In photography, the dynamic range describes the limits on the amount of luminance that can be captured, or, one could say, the spectrum between over- and underexposure. The greater this range, the more details doctors are able to see on X-ray images. The technology developed by Optec has allowed the dynamic range of the lenses to be extended tenfold, from 300:1 to 3000:1. Thanks to this optical flexibility, Optec’s compact lenses can be used for both high and low sensitivity capture. Fluoroscopy is an example of the latter and is used for real-time imaging during surgical interventions, e.g. during critical operations close to the spinal cord or on the heart. Since exposure to X-rays can last for many seconds or even some minutes here, the radiation dose must reduced to the absolute minimum.
“You can open the aperture of our lenses very wide to get a clear picture of the procedure,” explains Giuseppe Cilia. “When you need a static picture, for example of a knee joint exposition, this takes just a few milliseconds. However, the radiation dose can and must be higher to obtain a more detailed image. By combining aperture, focus and filters, we get a very high transmission and therefore expose patients to as little radiation as is technically possible. The resolution is also very high, close to the diffraction limit. With the FAULHABER motors moving the parts no manual handling or adjustment is necessary.”
Power for medicine and space
One of the biggest advantages of the lenses is their compact size which requires the motors to be very small, too. Optec uses 0816 SR Series DC-Micromotors for its X-ray lenses, featuring precious metal commutation, a diameter of just 8 mm and a length of 15.9 mm. A planetary gearhead from the 08/1 Series, also only 8 mm in diameter, transmits power to the optical mechanics. This combination delivers the power, speed and accuracy required for Optec’s X-ray optics. “We produce lenses of the highest quality for the most sophisticated applications.
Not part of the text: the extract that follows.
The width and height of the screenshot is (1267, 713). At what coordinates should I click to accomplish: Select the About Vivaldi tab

FAULHABER motors are the best fit for our products because they have the same levels of quality and engineering,” says the General Manager.
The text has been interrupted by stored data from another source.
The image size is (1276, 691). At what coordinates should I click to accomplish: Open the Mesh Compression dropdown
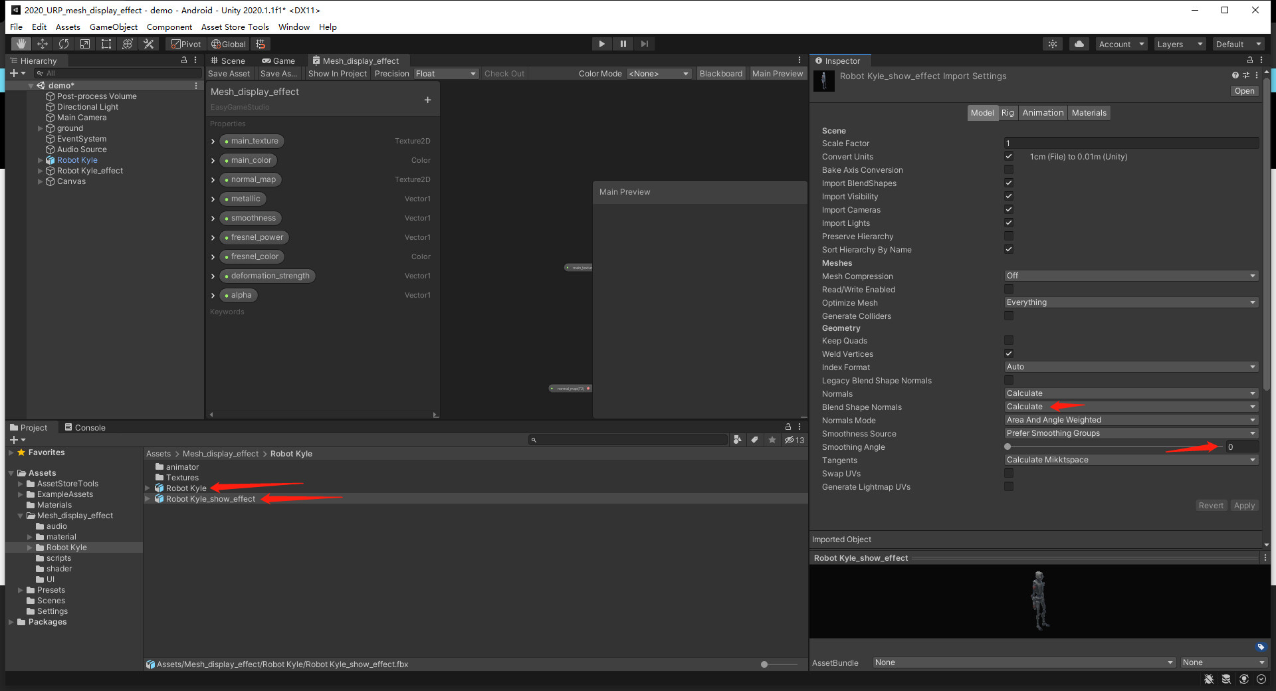1130,275
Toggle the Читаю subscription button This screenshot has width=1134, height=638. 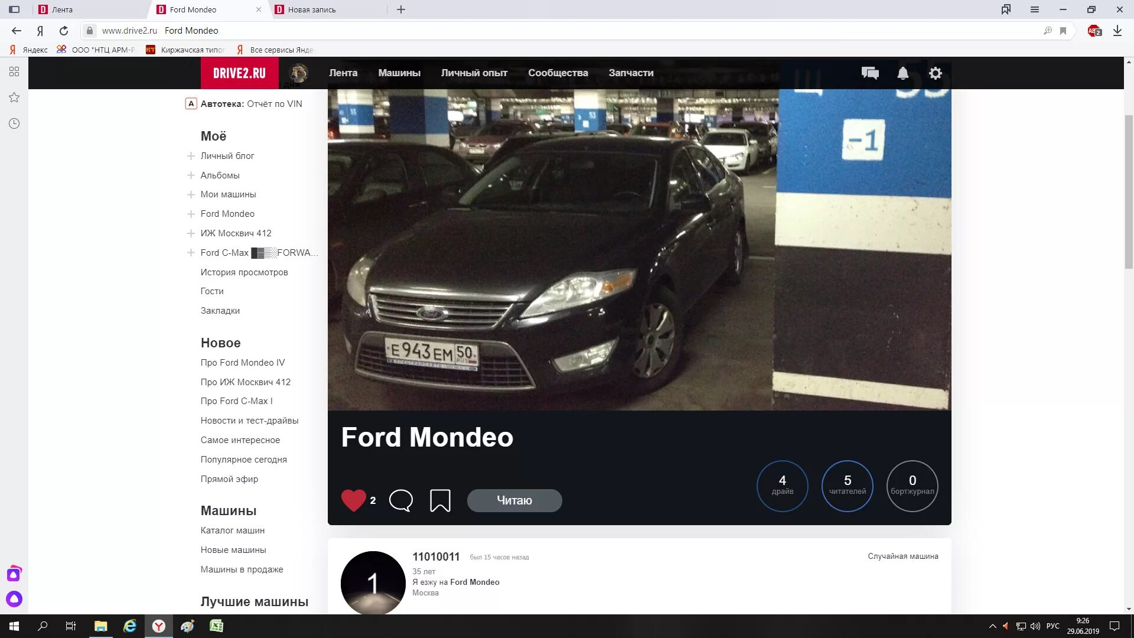point(514,500)
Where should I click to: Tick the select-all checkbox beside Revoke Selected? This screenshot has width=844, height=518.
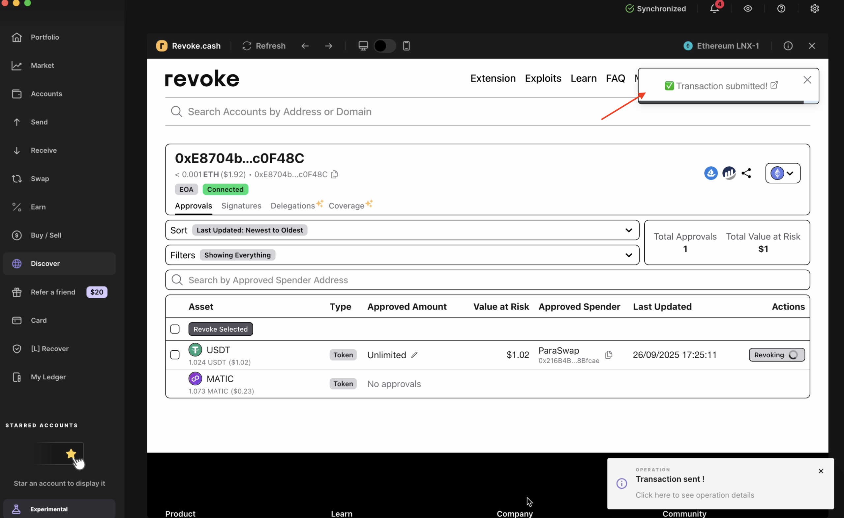(175, 329)
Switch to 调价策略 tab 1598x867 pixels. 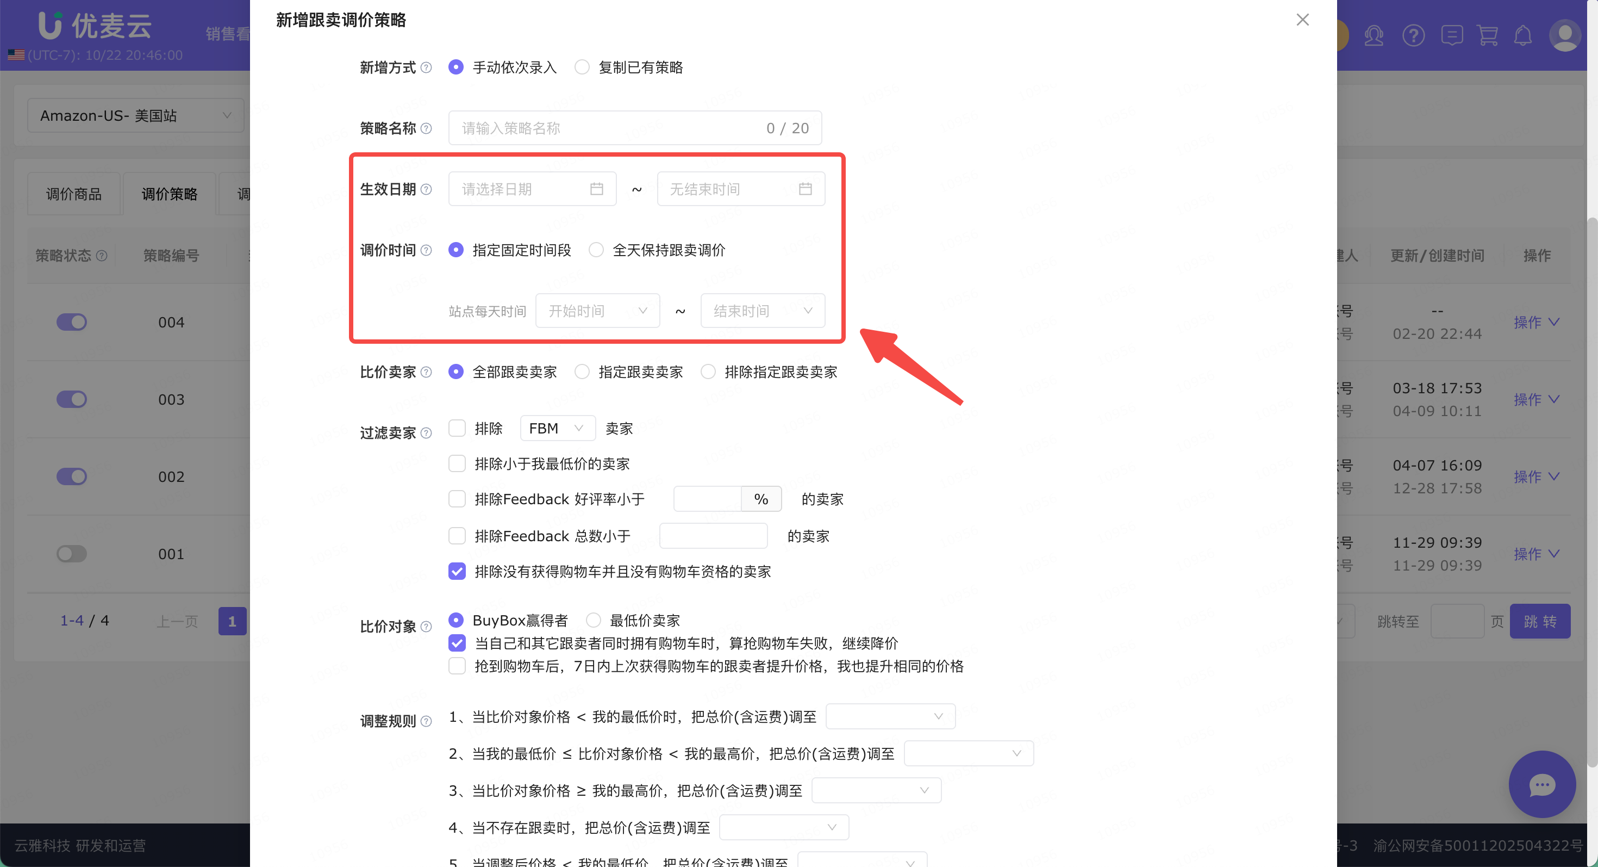(x=169, y=194)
Apart from the motors, Optec purchases very little other than glass from external suppliers. From polishing and coating the optical lenses to assembling the units, all manufacturing steps are performed in Parabiago. There is no mass fabrication: depending on a client’s needs, Optec can even develop and produce one-off pieces. The product range includes short-wave infrared lenses, micro-lenses for endoscopes and lenses for optical applications in space. Giuseppe Cilia is especially proud that Optec will be the first company to supply a zoom lens to be mounted on a satellite. “The lens and the zoom’s motor need to work reliably for many years under the extreme conditions in space. At the same time, every gram counts and the equipment needs to be as light as possible. Our product was the one to meet all requirements.” As with all Optec lenses, the first zoom lens in space will also be powered by a FAULHABER motor.